◆ **Available records**:

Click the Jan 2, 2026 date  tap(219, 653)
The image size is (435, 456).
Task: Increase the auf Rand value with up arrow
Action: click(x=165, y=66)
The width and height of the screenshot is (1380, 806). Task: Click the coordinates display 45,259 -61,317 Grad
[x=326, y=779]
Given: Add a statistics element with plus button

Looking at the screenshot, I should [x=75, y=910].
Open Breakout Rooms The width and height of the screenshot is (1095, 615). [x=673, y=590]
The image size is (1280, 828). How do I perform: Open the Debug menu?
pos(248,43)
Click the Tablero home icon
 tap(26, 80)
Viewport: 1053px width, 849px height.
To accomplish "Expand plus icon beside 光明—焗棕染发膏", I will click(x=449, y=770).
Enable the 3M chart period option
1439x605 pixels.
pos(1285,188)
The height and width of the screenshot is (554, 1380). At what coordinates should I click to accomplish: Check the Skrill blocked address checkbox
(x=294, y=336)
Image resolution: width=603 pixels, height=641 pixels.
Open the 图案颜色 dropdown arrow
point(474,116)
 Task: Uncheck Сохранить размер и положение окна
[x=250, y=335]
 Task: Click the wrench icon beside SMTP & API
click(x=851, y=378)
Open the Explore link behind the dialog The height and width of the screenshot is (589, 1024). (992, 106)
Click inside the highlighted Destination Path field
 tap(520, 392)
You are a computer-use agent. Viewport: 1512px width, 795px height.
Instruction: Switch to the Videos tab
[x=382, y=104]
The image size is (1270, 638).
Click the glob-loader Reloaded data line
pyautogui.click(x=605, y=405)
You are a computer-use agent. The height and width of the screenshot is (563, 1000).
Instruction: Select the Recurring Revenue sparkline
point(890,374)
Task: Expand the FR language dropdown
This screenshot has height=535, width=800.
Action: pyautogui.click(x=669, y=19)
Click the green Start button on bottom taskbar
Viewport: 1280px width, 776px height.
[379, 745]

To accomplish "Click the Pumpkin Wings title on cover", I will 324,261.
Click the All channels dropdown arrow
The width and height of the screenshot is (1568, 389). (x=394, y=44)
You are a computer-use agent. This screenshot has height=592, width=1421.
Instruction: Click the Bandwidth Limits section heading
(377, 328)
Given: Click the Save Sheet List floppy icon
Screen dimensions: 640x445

◆ **Action item**:
Output all of the material exactly as written.

◆ **Exercise answer**:
Click the Jan 2, 2026 date  tap(219, 653)
The image size is (435, 456).
Task: Increase the auf Rand value with up arrow
Action: click(x=165, y=66)
The width and height of the screenshot is (1380, 806). Task: Click the coordinates display 45,259 -61,317 Grad
[x=326, y=779]
Given: Add a statistics element with plus button

Looking at the screenshot, I should [x=75, y=910].
Open Breakout Rooms The width and height of the screenshot is (1095, 615). [x=673, y=590]
The image size is (1280, 828). How do I perform: Open the Debug menu?
pos(248,43)
Click the Tablero home icon
 tap(26, 80)
Viewport: 1053px width, 849px height.
To accomplish "Expand plus icon beside 光明—焗棕染发膏", I will click(x=449, y=770).
Enable the 3M chart period option
1439x605 pixels.
pos(1285,188)
The height and width of the screenshot is (554, 1380). At what coordinates should I click to accomplish: Check the Skrill blocked address checkbox
(x=294, y=336)
Image resolution: width=603 pixels, height=641 pixels.
Open the 图案颜色 dropdown arrow
point(474,116)
 Task: Uncheck Сохранить размер и положение окна
[x=250, y=335]
 Task: Click the wrench icon beside SMTP & API
click(x=851, y=378)
Open the Explore link behind the dialog The height and width of the screenshot is (589, 1024). (992, 106)
Click inside the highlighted Destination Path field
 tap(520, 392)
You are a computer-use agent. Viewport: 1512px width, 795px height.
Instruction: Switch to the Videos tab
[x=382, y=104]
The image size is (1270, 638).
Click the glob-loader Reloaded data line
pyautogui.click(x=605, y=405)
You are a computer-use agent. The height and width of the screenshot is (563, 1000).
Instruction: Select the Recurring Revenue sparkline
point(890,374)
Task: Expand the FR language dropdown
This screenshot has height=535, width=800.
Action: pyautogui.click(x=669, y=19)
Click the green Start button on bottom taskbar
Viewport: 1280px width, 776px height.
[379, 745]

To accomplish "Click the Pumpkin Wings title on cover", I will 324,261.
Click the All channels dropdown arrow
The width and height of the screenshot is (1568, 389). (x=394, y=44)
You are a computer-use agent. This screenshot has height=592, width=1421.
Instruction: Click the Bandwidth Limits section heading
(377, 328)
Given: Click the Save Sheet List floppy icon
Screen dimensions: 640x445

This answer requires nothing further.